W piątek około południa ratownicy legionowskiego WOPR otrzymali zgłoszenie o chłopaku, który po skoku na główkę uszkodził sobie kręgosłup. Do zdarzenia doszło nad Zalewem Zegrzyńskim, obok dzikiej plaży w Nieporęcie.
Jak mówi Izabela Solińska z legionowskiego WOPR, chłopak miał zaledwie 16 lat. - Skoczył na główkę z materaca do pływania. Nie ocenił, czy jest wystarczająco głęboko - mówi Solińska.
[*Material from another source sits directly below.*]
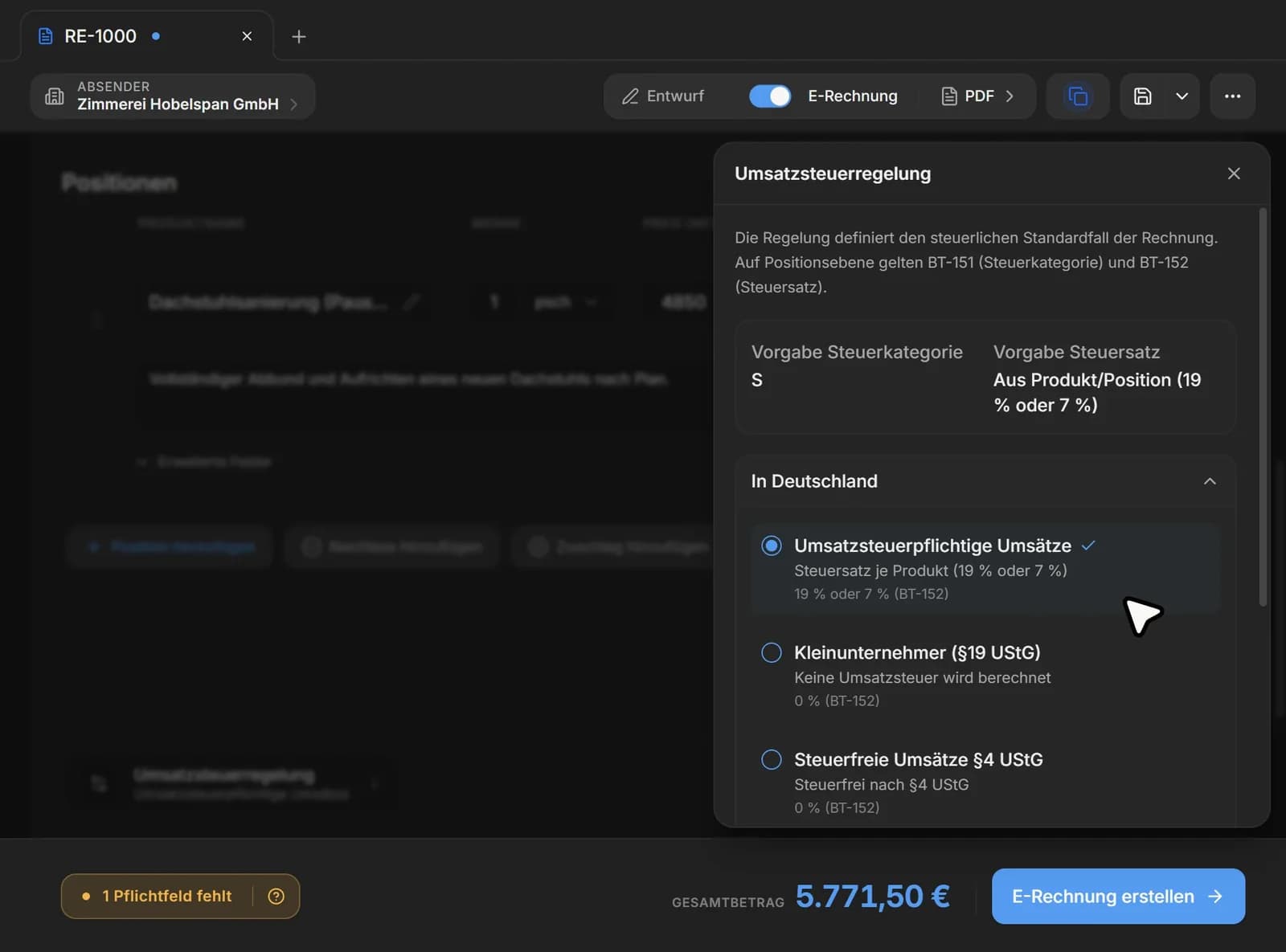Click the Entwurf pencil icon
The width and height of the screenshot is (1286, 952).
631,96
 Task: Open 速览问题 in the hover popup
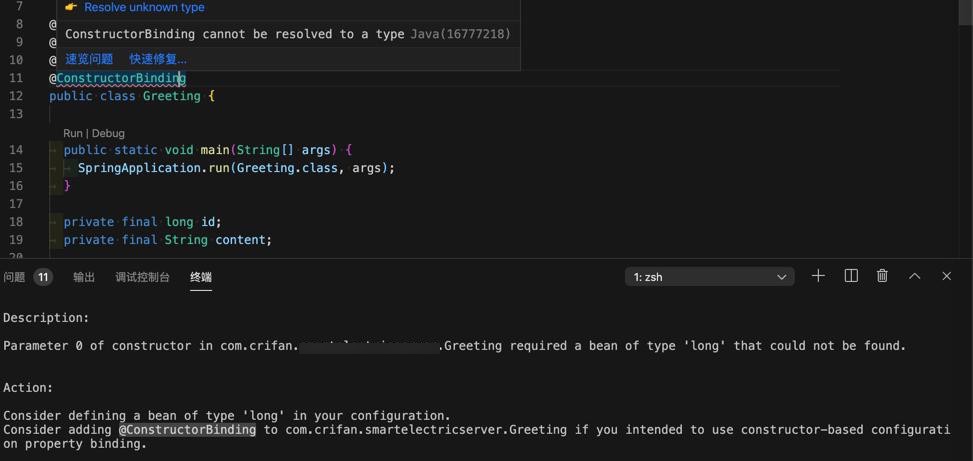click(x=89, y=59)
Jak dodaje, chłopaka z wody wyciągnęli obecni na kąpielisku ludzie. - Skoczyłem za nim z kolegą - opowiada pan Grzegorz. Jak dodaje, chłopak nie przebywał z rodzicami. - Stało się. Ważne, że chłopak żyje - mówi. To on również zadzwonił na pogotowie, bo, jak mówi, nikt z obecnych nad wodą osób nawet nie sięgnął po telefon. - Nie zdawali sobie sprawy z tego, co się stało. Myśleli, że chłopak żartuje - opowiada.
Na miejsce jak najszybciej przybyło Państwowe Ratownictwo Medyczne i załoga z WOPR-u. - Gdy przybyliśmy, chłopak był przytomny, ale miał ograniczone czucie w kończynach, nie poruszał nimi - informuje Solińska.
- Po udzieleniu pierwszej pomocy karetka wodna przetransportowała go do naszej bazy, skąd śmigłowcem LPR zabrano chłopaka do szpitala - dodaje.
Jak wyjaśnia Solińska, miejsce, gdzie kąpał się 16-latek, było niestrzeżone, dopiero od połowy czerwca będzie tam obecny ratownik. - Ale pogoda sprzyja, ludzie już przychodzą się kąpać - dodaje Solińska.
Ratowniczka przestrzega, aby dokładnie badać dno i nie skakać, zwłaszcza na główkę w miejscach, których się nie zna.